In Intar’s revival of Maxwell Anderson’s little-remembered 1932 drama, “Night Over Taos,” director Estelle Parsons creates a mise en scene almost entirely out of bodies. Using a cast of 24, she paints a constantly shifting picture of the passion and betrayal that rock a small outpost of Mexican rebels, trying in 1847 to stop the U.S. from taking over their town. A leader mounts a table, his followers swarm at his feet, and we know the resistance has energy. A group of women wail, ringing the lowest platform of the ziggurat-style set, and we know the Americans will win. Because they are so well composed, these images strike like a hammer.
There are moments, particularly in the first act, when the rest of this saga matches the force of its imagery.

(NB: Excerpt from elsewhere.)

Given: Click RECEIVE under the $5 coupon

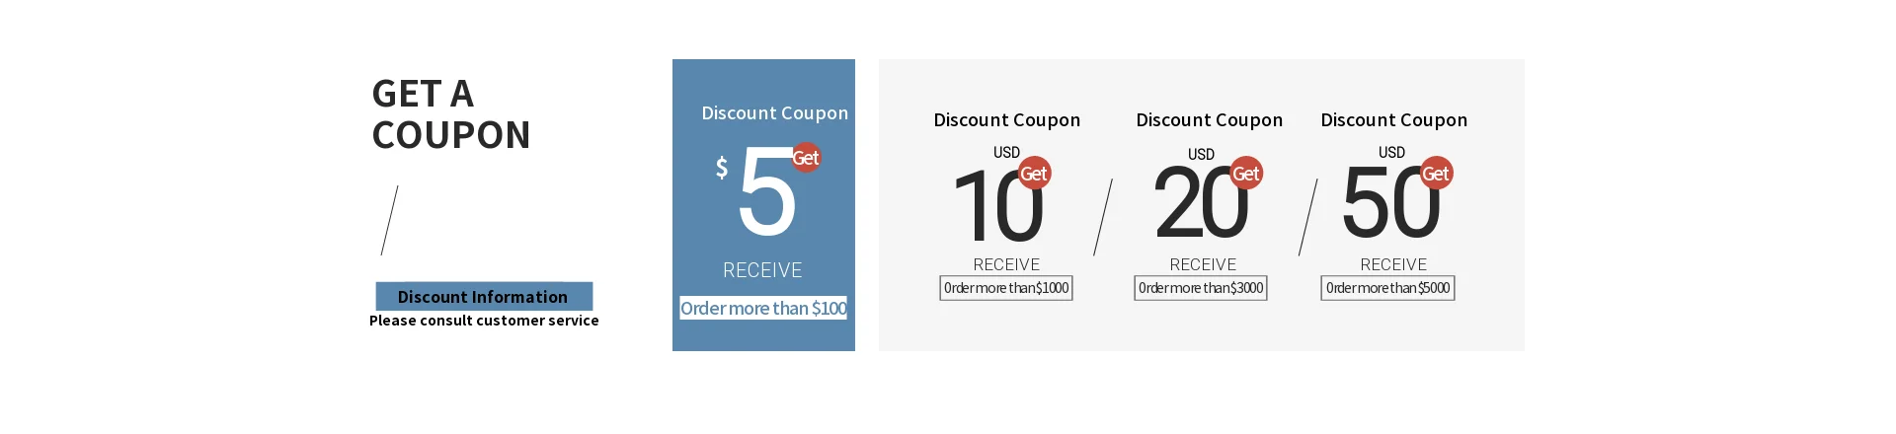Looking at the screenshot, I should (762, 270).
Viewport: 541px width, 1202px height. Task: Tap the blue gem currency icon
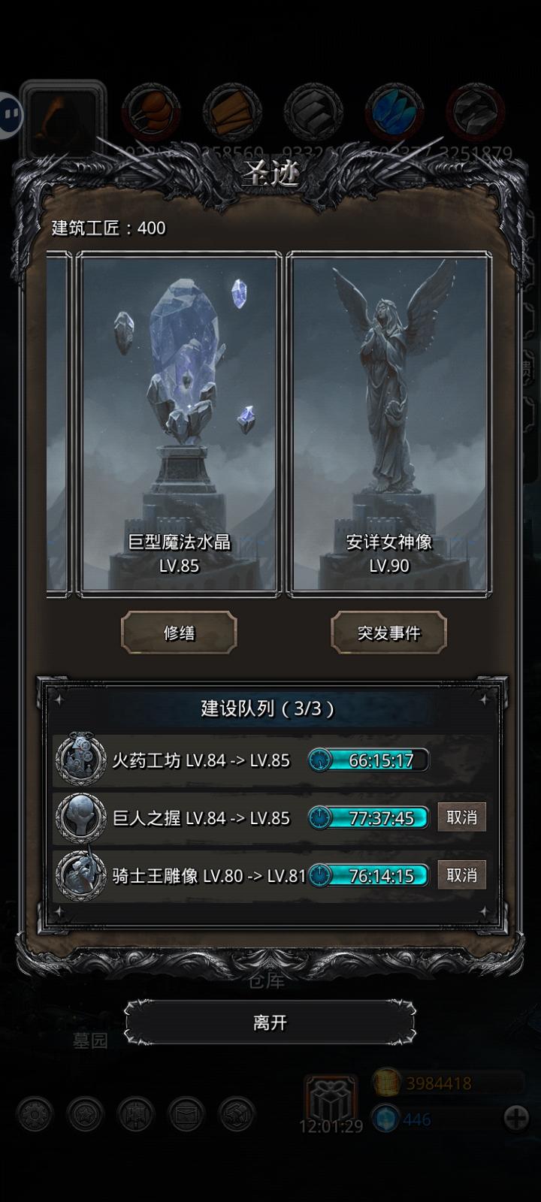point(385,1119)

As it begins its sprawling story, based on historical events in what would become New Mexico, Anderson’s script swiftly defines the loyalties of Taos’ remaining citizens, who regroup after losing a battle with the Americans. Key exposition — wealthy landowner and freedom fighter Pablo Montoya (Jack Landron) may be dead, and his eldest son, Federico (Bryant Mason), will cede half his father’s estate in order to make peace — arrives wrapped in action. Everything moves with breathless, exciting speed.
Anderson also adds a romantic subplot that complicates Taos’ role as a heroic underdog. It’s hard to fully sympathize with a culture that lets Pablo (who isn’t really dead) force servant girl Diana (Cheryl Lynn Bowers) to marry him, even though he’s decades older and already has a wife. As his younger son, Felipe (Mickey Solis), struggles with his passion for the girl and his respect for his father’s power, tragedy seems as likely for the lovers as it does for the rebels. The extra layer makes the production feel epic.
Most of the lead actors have grandeur to suit the play’s scope. Mason stomps around with total authority, always in control as he barks speeches on why Taos should surrender. Mercedes Herrero has obvious fun as Dona Josefa, Pablo’s current wife, hissing her contempt for the new young thing who will take her place.
Yet even though Parsons maintains a quick pace, the show eventually slackens. For one thing, Anderson overwrites the second and third acts, stopping the action so characters can explain the same point in multiple ways. The hallowed Group Theater may have given this play its premiere, but it still could use some editing.
And Parsons never coaxes convincing perfs from her ensemble of supporting thesps. Though their bodies are expertly arranged, they’re usually stilted, which dampens the frequent choral scenes.
Among the cast, however, Landron sticks out as the sorest thumb. He lacks the bearing to turn Pablo into the charismatic, power-hungry zealot he needs to be. Instead, he’s sly and duplicitous, playing even his boldest confrontations with a rascal’s simpering smile. This undercuts the show’s final movement, in which Pablo falls from arrogant power to suicidal shame. If the man doesn’t seem grand to begin with, it’s hard to be moved when he loses everything. This anemic climax almost negates the production’s initial vigor.